No, my definition of "thin client" isn't different from that of the rest
of the industry, considering the company I work for, Neoware, basically is
the rest of the industry. We're the leading Thin Client provider in the
world next to Wyse Technologies, but anyone who knows the industry
intimately knows that Wyse is approaching its last days (we almost bought
them out last quarter). That said, look at the units offered at
www.neoware.com if you're curious. My group develops the Linux version of
our products. I used to work on the WinCE and XPe versions as well but
NeoLinux (the custom Linux distro we use on our Thin Clients) is much more
fun to engineer.
Anyway... "Any chip that can't render fast enough to function in a thin
client is broken." - True, but I didn't say the chipsets didn't render
fast enough to function. They all function.

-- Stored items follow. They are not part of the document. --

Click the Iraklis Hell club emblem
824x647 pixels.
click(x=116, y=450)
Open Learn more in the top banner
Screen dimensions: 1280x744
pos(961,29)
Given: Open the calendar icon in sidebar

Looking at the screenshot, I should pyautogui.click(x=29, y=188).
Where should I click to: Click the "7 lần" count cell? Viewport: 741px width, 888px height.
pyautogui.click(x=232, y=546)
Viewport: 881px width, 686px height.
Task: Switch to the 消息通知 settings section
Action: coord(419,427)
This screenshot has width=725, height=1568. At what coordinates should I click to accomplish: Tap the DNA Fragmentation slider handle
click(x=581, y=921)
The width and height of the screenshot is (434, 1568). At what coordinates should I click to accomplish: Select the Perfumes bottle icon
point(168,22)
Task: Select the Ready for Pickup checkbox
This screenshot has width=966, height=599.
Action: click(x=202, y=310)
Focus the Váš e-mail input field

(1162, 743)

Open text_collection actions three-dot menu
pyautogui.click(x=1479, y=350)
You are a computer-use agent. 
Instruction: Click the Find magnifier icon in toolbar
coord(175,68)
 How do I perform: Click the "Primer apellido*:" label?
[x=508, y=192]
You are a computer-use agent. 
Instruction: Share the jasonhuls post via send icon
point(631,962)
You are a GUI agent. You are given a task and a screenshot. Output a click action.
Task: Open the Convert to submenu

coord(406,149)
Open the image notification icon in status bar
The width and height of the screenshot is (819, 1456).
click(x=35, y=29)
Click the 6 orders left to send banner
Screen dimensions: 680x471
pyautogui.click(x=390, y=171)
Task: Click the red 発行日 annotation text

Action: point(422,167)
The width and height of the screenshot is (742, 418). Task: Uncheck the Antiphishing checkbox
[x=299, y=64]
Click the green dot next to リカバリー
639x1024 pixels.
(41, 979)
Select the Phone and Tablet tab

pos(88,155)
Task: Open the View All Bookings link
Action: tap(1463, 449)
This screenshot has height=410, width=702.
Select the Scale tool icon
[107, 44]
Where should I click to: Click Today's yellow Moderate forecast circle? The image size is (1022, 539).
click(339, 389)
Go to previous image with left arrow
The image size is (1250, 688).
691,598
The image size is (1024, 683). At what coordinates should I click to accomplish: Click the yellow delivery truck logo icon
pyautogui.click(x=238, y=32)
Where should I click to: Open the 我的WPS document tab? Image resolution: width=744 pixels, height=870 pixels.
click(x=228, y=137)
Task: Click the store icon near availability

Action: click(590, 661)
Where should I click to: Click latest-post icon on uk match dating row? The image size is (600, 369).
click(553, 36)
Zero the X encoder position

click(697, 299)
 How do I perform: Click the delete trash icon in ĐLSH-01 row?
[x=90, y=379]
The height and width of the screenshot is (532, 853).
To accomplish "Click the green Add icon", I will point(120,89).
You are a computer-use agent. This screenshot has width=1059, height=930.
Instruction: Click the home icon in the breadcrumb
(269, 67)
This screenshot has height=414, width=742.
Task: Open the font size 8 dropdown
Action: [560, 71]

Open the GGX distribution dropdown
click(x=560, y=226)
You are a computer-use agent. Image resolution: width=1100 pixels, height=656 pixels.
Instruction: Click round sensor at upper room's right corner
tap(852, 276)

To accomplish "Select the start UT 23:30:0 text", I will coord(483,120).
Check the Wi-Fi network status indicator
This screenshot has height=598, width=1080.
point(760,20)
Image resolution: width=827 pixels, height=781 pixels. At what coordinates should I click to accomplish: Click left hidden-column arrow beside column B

However, when the CPU of the
TC is not the bottleneck, apparent differences can be seen (in 2D graphics
benchmarks) between the various graphics chipsets. Either way though
"rendering fast enough" is completely relative.
A specific example would be to compare two hypothetical hardware platforms
both running 800mhz VIA C3 processors, one unit using a VIA graphics
chipset, the other using an S3 chipset. In an ICA or RDP benchmark the
800mhz unit with the VIA chipset would complete a sequence of 2D X drawing
directives 30% faster than the S3 chipset. There ya have it.